1. The “inputs” and “outputs” of our application are described
   as the arguments of the @callback decorator.

2. In Dash, the inputs and outputs of our application are simply the
   properties of a particular component. In this example,
   our input is the “value” property of the component that has the ID
   “my-input”. Our output is the “children” property of the
   component with the ID “my-output”.
3. Whenever an input property changes, the function that the callback decorator wraps will get called automatically.
   Dash provides this callback function with the new value of the input property as
   its argument, and Dash updates the property of the output component
   with whatever was returned by the function.
4. The component_id and component_property keywords are optional
   (there are only two arguments for each of those objects).
   They are included in this example for clarity but will be omitted in the rest of the documentation for the sake of brevity and readability.
5. Don’t confuse the dash.dependencies.Input object and the dcc.Input object. The former is just used in these callback definitions and the latter is an actual component.

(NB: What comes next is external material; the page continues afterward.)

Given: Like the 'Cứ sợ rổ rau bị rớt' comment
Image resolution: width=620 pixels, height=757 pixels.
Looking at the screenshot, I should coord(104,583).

6. Notice how we don’t set a value for the children property of the
   my-output component in the layout. When the Dash app starts, it
   automatically calls all of the callbacks with the initial values of the
   input components in order to populate the initial state of the output
   components. In this example, if you specified the div component as
   html.Div(id='my-output', children='Hello world'),
   it would get overwritten when the app starts.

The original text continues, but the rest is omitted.